The Mummy is the first instalment of Universal Pictures’ Dark Universe film series which will re-introduce monstrous characters like; Frankenstein, The Invisible Man, Wolf Man and Dracula back to the big screen. In this shared movie universe classic cinematic monsters will team up to become a sort of ugly Avengers and kick evil supernatural evil butt. So, is The Mummy the mother of all movies or just a crusty old remake that should be left in its tomb?
The film begins in accent Egypt, where Princess Ahmanet attempts to overthrow her father’s kingdom with the use of some dark and evil magic, but once discovered she’s entombed deep beneath the unforgiving desert. Thousands of years later Tom Cruise as U.S. Army scout turn military scoundrel Nick Morton accidentally discovers the tomb of Ahmanet and unleashes the ancient evil.
Tom Cruise is very good as the morally questionable soldier of fortune Morton and is totally invested in the role. Sofia Boutella is great as Ahmanet and has gone from strength to strength with memorable performances in Star Trek Beyond and Kingsman: The Secret Service. It’s always a delight to see Russell Crowe on screen and his interpretation of Dr. Jekyll is a fun and well thought out performance.

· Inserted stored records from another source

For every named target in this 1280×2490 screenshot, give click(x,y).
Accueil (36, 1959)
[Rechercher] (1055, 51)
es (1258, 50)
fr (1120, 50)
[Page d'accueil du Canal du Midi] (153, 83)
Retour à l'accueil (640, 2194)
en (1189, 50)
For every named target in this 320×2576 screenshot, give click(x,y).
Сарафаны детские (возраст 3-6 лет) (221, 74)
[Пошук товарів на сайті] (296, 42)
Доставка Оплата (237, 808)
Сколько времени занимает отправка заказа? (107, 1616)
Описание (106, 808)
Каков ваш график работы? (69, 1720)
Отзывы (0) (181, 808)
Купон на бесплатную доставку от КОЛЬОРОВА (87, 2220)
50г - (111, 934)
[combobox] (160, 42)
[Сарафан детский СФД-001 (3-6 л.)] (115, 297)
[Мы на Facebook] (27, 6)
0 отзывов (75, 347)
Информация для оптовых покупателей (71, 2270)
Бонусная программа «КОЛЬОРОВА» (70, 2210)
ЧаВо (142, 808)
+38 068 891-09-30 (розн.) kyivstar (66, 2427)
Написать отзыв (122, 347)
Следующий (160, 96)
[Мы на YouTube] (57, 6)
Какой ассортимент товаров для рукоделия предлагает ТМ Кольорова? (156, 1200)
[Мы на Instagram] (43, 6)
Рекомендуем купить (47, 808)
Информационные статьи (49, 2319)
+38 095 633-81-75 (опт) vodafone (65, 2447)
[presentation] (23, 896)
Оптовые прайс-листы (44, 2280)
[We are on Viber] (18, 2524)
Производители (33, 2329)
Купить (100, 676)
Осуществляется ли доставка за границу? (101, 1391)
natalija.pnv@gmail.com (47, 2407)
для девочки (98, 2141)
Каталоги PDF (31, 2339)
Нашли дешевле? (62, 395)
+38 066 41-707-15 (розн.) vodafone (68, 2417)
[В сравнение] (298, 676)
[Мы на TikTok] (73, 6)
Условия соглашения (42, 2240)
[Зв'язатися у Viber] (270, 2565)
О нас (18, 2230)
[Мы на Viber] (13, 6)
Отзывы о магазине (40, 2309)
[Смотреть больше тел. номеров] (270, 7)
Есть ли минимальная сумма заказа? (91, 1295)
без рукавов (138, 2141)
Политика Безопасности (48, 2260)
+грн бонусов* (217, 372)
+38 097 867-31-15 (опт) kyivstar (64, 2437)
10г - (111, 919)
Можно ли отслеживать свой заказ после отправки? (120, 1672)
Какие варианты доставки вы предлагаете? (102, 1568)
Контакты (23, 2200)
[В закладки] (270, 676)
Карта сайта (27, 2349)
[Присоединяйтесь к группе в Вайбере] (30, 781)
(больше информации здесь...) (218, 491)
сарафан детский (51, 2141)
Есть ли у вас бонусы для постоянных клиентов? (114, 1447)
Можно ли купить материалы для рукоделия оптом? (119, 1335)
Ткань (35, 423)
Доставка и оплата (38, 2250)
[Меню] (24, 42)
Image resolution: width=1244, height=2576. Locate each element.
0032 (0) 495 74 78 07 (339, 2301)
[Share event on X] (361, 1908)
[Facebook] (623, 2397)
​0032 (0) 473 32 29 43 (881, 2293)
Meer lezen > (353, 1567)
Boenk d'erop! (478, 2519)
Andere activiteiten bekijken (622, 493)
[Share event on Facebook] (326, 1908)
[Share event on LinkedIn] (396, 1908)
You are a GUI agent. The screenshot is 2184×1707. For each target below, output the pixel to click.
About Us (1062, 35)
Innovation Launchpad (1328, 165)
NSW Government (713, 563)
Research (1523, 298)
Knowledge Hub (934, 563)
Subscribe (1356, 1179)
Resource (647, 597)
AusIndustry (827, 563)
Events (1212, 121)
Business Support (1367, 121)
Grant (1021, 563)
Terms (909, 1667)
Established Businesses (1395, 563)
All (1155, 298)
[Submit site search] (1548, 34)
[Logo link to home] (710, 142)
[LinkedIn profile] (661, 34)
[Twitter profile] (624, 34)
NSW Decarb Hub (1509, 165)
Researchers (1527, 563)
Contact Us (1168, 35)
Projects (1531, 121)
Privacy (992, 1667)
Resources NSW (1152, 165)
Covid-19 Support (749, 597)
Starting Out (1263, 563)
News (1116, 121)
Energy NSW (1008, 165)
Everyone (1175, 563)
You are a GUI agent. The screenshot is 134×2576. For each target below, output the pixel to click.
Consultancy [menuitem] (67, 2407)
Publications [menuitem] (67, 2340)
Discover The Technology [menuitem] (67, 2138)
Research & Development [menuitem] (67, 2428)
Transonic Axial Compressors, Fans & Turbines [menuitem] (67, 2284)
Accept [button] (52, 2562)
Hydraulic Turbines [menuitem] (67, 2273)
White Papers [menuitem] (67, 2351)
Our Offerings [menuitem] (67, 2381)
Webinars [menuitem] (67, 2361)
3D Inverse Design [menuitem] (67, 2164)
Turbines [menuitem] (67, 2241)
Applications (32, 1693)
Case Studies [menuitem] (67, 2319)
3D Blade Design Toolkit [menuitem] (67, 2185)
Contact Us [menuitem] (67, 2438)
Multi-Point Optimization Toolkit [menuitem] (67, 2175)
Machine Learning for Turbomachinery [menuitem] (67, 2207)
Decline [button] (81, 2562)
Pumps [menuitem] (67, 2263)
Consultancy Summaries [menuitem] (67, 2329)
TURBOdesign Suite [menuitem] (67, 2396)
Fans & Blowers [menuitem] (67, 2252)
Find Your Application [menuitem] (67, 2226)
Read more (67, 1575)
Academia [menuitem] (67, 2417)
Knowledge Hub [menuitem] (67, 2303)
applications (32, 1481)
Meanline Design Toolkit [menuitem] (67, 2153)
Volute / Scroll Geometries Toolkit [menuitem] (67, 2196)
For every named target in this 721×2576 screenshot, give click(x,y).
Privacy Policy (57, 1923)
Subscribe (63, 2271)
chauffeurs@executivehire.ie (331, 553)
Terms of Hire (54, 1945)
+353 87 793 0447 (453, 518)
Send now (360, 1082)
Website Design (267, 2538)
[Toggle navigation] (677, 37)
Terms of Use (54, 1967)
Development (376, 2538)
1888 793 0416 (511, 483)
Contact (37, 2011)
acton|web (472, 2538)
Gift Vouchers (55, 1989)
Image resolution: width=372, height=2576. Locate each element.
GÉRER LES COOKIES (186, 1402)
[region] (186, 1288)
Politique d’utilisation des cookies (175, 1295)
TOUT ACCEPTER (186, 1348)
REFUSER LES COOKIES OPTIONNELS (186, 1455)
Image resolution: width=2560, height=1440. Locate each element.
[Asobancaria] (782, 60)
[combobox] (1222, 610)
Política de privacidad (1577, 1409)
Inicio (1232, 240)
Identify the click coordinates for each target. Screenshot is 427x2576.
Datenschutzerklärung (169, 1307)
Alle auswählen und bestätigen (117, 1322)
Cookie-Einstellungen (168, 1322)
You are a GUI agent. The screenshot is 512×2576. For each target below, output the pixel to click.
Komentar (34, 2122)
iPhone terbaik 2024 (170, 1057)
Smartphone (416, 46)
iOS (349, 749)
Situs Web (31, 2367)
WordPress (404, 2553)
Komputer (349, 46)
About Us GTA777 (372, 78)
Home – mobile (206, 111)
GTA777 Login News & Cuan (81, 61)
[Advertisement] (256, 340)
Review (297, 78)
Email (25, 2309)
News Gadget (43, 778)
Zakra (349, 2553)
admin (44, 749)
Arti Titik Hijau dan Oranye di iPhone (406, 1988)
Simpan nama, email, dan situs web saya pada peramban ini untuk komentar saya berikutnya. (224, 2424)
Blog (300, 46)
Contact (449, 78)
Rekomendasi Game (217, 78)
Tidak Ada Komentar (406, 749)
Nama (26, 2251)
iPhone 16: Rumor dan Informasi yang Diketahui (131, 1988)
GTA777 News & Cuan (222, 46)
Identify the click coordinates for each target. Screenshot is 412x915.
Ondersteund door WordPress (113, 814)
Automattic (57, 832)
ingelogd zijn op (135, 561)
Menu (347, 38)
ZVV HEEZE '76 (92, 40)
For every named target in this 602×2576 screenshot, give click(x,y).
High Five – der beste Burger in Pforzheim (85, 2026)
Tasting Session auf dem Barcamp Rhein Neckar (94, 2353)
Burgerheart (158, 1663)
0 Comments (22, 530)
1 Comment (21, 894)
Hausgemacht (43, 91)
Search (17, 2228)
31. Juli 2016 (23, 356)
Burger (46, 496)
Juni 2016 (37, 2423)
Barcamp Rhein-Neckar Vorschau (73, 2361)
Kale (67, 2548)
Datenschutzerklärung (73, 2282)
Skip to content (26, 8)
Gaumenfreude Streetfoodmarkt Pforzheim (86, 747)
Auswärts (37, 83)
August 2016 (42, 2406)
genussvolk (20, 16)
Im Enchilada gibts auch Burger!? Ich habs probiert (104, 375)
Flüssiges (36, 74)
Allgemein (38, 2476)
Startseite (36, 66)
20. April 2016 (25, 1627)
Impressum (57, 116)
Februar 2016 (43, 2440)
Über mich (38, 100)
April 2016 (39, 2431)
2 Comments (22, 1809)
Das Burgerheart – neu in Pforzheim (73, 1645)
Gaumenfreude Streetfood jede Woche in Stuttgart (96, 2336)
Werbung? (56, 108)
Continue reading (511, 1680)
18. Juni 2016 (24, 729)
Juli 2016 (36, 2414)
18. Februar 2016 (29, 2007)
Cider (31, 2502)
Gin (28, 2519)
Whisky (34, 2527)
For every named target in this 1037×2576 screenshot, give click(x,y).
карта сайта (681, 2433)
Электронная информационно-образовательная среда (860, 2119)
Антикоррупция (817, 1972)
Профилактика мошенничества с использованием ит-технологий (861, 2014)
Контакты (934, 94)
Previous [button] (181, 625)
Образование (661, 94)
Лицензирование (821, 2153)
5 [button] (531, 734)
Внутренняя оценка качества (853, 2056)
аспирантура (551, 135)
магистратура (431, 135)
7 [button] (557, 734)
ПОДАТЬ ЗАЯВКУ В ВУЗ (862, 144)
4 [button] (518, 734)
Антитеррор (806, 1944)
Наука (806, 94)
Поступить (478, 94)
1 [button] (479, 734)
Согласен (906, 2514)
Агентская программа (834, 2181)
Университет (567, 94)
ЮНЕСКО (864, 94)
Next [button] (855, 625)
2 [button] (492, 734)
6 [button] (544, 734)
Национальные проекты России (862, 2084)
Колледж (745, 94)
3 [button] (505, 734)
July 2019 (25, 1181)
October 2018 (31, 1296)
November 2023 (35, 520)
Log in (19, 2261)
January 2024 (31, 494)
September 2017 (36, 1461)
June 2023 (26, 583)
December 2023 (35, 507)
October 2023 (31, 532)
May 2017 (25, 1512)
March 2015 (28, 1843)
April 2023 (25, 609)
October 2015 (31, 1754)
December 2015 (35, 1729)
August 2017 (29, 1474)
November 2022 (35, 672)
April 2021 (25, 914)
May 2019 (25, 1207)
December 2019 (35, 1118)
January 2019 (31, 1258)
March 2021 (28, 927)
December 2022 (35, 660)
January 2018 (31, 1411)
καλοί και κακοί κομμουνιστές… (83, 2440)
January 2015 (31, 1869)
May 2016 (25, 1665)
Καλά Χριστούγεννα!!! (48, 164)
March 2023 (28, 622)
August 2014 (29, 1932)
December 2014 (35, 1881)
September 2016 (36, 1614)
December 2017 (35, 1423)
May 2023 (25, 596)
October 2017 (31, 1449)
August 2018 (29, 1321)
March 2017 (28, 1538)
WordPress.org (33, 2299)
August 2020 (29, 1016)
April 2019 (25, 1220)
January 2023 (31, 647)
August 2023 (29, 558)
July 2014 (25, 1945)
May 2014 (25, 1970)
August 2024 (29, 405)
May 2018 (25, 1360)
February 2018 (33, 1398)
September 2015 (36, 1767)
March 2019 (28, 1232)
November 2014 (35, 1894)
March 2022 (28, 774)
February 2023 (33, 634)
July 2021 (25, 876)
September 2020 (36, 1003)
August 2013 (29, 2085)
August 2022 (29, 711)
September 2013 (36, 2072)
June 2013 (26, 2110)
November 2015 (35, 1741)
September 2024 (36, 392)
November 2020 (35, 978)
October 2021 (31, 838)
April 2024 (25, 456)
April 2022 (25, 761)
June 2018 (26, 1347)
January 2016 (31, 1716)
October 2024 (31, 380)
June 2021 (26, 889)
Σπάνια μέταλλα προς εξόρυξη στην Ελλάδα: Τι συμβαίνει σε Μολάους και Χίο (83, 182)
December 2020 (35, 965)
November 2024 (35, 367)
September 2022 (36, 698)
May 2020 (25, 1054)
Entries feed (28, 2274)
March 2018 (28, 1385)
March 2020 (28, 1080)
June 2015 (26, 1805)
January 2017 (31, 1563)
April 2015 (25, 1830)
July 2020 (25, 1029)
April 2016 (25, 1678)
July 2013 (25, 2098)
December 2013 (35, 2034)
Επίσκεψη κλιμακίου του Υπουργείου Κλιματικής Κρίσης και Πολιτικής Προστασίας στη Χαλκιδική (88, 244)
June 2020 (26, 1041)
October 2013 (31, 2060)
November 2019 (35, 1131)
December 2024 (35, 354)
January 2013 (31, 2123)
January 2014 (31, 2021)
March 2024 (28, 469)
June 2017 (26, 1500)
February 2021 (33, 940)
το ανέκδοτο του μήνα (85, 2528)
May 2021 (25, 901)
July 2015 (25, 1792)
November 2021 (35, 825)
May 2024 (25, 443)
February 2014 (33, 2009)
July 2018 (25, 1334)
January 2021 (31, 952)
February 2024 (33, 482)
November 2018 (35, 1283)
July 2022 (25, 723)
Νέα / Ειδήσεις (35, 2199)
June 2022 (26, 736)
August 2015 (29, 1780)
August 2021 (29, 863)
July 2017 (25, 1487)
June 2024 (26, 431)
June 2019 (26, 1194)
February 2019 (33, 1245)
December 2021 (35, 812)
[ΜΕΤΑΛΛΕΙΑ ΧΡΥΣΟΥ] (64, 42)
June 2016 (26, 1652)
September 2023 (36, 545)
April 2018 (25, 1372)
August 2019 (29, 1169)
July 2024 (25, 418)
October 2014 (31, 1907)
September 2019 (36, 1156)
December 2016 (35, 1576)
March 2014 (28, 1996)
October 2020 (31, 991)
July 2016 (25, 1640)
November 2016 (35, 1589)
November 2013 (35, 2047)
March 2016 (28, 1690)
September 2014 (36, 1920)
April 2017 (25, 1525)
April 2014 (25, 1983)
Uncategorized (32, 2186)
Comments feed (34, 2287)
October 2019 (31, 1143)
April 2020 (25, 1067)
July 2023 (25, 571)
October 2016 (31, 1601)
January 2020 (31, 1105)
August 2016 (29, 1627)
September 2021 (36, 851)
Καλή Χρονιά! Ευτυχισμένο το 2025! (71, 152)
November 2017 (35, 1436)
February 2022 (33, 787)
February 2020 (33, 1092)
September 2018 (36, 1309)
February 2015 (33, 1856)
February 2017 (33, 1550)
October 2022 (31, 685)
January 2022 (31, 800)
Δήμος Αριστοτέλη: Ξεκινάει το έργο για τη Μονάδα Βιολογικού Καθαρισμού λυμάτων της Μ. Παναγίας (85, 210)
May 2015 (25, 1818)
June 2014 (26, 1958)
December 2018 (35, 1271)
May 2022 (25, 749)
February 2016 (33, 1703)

The mummy looks amazing and director Alex Kurtzman does deliver a much more creepy and scary version of the cursed creature feature. The action sequences are breathtaking and Tom Cruise gives it his all in the running stakes. The problem I had with The Mummy was the injection of comedy that felt jarring with most jokes falling flat. The tonal shift was obviously an attempt to be like American Werewolf in London but they dont pull this off. This seems to be a case of too many screenwriters spoiling the broth. Also the film does seem to drag its zombie mummy foot a little too much in the third act with what can only be described as a lacklustre ending.
Oh and before you ask there is no post credit scene teasing the Dark Universe which I think was a mistake. The Mummy is great popcorn fair but lacks the X-Factor to make it the outstanding film that this shared universe deserves.